- _Problem description_
What should come back is the data below, word for word, minus any picture.

*** Begin section ***

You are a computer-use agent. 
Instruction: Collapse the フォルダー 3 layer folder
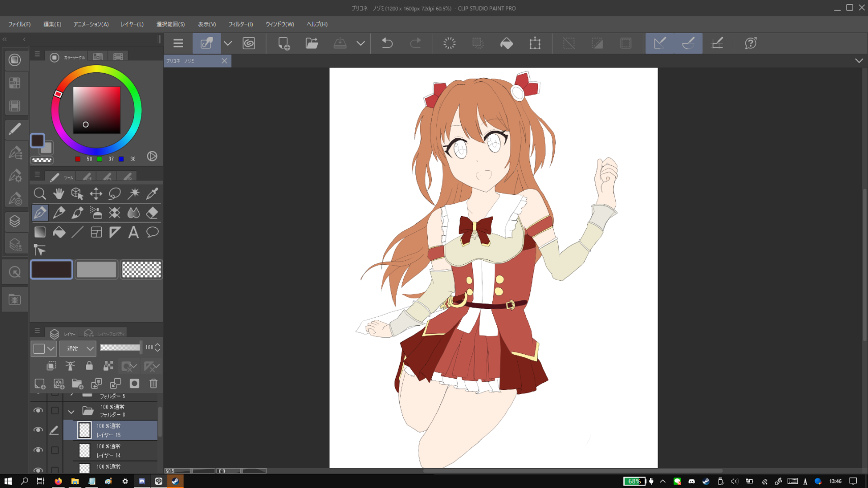pos(71,411)
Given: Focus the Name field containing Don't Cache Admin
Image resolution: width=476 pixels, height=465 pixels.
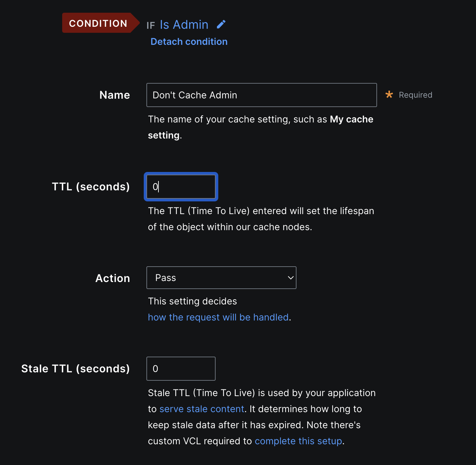Looking at the screenshot, I should (x=261, y=95).

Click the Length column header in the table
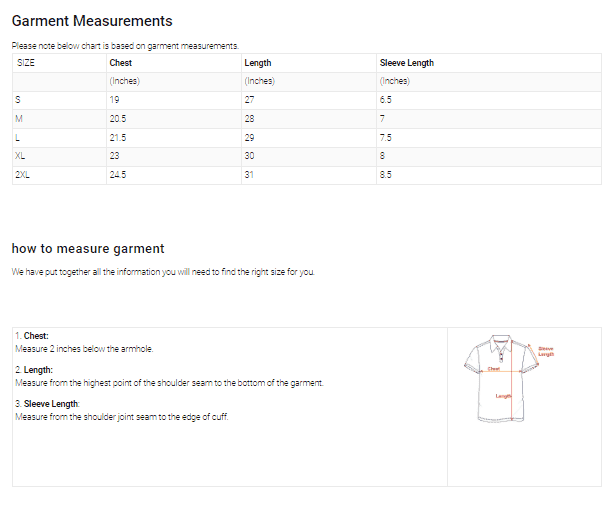point(257,63)
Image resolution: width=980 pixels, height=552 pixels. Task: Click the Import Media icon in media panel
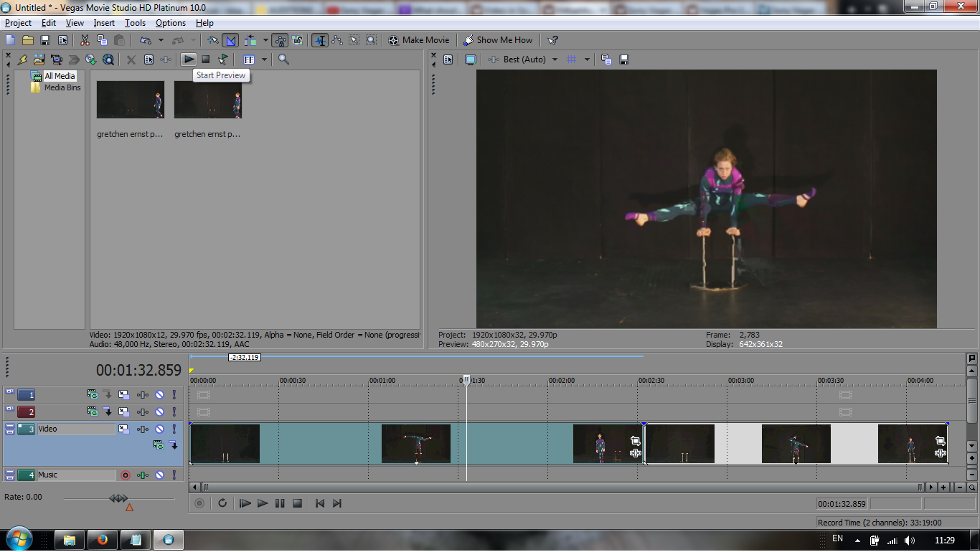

*** End section ***

- _Solved problem_
You are a computer-use agent. 
Instruction: Collapse the フォルダー 3 layer folder
pos(71,411)
Given: Focus the Name field containing Don't Cache Admin
Image resolution: width=476 pixels, height=465 pixels.
Looking at the screenshot, I should (x=261, y=95).

Click the Length column header in the table
point(257,63)
Image resolution: width=980 pixels, height=552 pixels. Task: Click the Import Media icon in media panel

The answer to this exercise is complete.